Having two Daml Driver for PostgreSQL servers running on top of a single PostgreSQL server can lead to undefined (and likely broken) behavior. For this reason, you must maintain a strict 1:1 relationship between a running Daml for PostgreSQL server and a running PostgreSQL server
How can the operator guarantee that this 1:1 relationship is kept?
For example, take this pathological case: if the job running Daml for PostgreSQL becomes unreachable (and the operator cannot verify it has been stopped – for example it might be temporarily frozen), the operator cannot know if it is safe to start another Daml for PostgreSQL job to replace it.
Perhaps is there some “locking” mechanism that the Daml for PostgreSQL checks for before making writes to the database?
If you think the current process has died (“unreachable” and “dead” are indistinguishable in a distributed setting, which this necessarily is), kill the container/machine before starting another one. Your ops infrastructure should be able to take care of that.
As the docs snippet above says, it is never safe to start a second Daml for PostgreSQL job to “replace” a currently-running one. Kill the existing one first.
I agree 100% about what you’re saying about “unreachable” and “dead” being indistinguishable.
kill the container/machine before starting another one. Your ops infrastructure should be able to take care of that.
As the docs snippet above says, it is never safe to start a second Daml for PostgreSQL job to “replace” a currently-running one. Kill the existing one first.
My mind goes to these pathological cases that I do not know how the operator would solve, specifically because as you note, we are in a distributed system:
Daml for PostgreSQL container is unresponsive. Operator attempts to kill the container but the physical machine it is running on loses network connectivity (it itself is unreachable) and so the operator cannot verify the container has stopped. Operator may need to wait indefinitely: if operator starts another job the old one might come back online later in the future, breaking the 1:1 invariant. So, effectively, the operator must choose between indefinite downtime or risking data corruption.
(a) Operator successfully kills the unresponsive Daml for PostgreSQL container (b) before being killed, the container sends out a packet to finalize a transaction commit but that packet doesn’t reach Postgres DB yet (c) operator verifies the container is killed (c) operator starts a new container (d) the packet finally hits the Postgres database. Again this breaks the 1:1 invariant.
Really appreciate any insight here as I am excited to use a PostgreSQL deployment in the right way!
At some point you’ll have to decide what kind of risk is acceptable to you. The situations you describe are bad, but they are also quite unlikely in practice. Addressing rare occurrences is not always worth the cost.
I do have some suggestions for mitigations though. For your first scenario, you can kill the machine itself, which is often doable without network connectivity to the machine (using cloud APIs if it’s a cloud machine, or just pushing the power button if it’s a physical machine you have access to). If for some reason you cannot kill the machine itself, you may be able to remove it from the network nonetheless: either by changing your security groups/firewall rules/etc. in a cloud environment, or unplugging a network cable in the physical case.

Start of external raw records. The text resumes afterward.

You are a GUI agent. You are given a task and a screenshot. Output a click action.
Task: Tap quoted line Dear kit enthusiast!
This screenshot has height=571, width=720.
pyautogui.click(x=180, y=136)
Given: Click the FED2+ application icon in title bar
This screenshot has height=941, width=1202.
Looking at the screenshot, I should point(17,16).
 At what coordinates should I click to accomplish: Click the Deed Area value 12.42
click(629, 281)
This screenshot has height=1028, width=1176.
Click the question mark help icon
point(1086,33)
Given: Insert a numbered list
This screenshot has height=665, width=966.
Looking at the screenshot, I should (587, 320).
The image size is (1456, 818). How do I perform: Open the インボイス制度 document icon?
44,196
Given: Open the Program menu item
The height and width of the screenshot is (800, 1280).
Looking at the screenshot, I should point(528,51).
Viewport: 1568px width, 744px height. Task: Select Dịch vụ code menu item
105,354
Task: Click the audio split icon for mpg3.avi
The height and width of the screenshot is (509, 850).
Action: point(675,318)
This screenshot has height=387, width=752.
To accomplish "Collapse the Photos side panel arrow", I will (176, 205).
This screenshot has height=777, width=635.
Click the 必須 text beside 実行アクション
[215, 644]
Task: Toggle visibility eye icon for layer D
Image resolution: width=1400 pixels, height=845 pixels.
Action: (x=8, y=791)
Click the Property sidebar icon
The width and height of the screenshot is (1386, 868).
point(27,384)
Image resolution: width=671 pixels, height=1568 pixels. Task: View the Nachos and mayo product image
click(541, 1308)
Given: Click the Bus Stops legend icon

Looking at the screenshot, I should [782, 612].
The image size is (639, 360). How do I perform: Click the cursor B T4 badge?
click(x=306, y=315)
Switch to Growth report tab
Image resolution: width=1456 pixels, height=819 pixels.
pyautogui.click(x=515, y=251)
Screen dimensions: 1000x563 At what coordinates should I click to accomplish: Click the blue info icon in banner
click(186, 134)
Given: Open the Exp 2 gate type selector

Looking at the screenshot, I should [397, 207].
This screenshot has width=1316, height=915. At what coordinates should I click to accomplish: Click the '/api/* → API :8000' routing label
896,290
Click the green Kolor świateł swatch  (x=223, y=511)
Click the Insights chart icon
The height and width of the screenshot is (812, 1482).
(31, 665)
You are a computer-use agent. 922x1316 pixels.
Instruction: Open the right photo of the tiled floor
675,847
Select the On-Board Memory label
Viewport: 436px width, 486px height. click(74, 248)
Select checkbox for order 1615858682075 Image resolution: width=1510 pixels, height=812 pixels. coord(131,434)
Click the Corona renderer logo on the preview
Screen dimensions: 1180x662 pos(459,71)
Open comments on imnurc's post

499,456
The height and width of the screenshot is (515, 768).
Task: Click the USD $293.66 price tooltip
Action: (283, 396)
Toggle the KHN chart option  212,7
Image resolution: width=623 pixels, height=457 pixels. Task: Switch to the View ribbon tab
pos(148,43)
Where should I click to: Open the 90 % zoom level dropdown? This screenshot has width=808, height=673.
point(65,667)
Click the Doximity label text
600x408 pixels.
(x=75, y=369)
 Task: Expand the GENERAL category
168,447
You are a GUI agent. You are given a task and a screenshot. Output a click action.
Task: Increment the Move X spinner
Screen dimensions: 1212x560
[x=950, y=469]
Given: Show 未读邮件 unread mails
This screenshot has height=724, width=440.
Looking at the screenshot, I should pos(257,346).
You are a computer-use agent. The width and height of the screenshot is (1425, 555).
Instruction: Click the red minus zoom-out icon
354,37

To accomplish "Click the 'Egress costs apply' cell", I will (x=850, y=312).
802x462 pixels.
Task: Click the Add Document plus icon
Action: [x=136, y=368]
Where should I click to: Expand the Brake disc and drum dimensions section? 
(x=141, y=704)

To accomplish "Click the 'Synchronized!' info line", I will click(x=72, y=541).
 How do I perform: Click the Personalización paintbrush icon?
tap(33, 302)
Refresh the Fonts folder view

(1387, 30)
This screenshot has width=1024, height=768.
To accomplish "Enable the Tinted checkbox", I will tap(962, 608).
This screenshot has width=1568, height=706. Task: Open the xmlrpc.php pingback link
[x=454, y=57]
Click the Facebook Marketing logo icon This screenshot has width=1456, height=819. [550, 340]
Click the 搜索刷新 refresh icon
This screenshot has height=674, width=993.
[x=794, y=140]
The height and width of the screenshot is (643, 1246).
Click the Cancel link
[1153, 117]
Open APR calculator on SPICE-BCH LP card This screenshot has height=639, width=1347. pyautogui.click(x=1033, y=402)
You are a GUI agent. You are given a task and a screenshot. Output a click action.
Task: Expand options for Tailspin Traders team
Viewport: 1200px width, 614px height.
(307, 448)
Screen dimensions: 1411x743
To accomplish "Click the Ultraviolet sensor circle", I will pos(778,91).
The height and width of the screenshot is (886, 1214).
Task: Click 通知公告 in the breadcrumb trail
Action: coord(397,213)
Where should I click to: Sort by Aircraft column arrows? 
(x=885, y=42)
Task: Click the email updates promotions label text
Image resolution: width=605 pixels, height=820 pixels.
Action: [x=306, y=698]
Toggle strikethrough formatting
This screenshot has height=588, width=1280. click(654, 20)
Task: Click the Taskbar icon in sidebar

For the second scenario, you could change the database credentials: when you spin up a new Daml for PostgreSQL instance, create new DB credentials for the new instance and delete the credentials for the existing instance. As long as the new and old credentials give access to the exact same dbs/tables/etc., that change should be transparent to the ledger functionality, and it will prevent the old instance from ever reconnecting should it wake up again.
At some point you’ll have to decide how far you’re willing to go, depending on your use-case. Addressing these edge-cases definitely add complexity; for some use-cases it will be good enough to have daily backups and not try to mitigate any of these scenarios, and just restore the most recent “good” backup if something goes wrong. But if you do need very high availability with no data loss, I hope the above suggestions help a bit.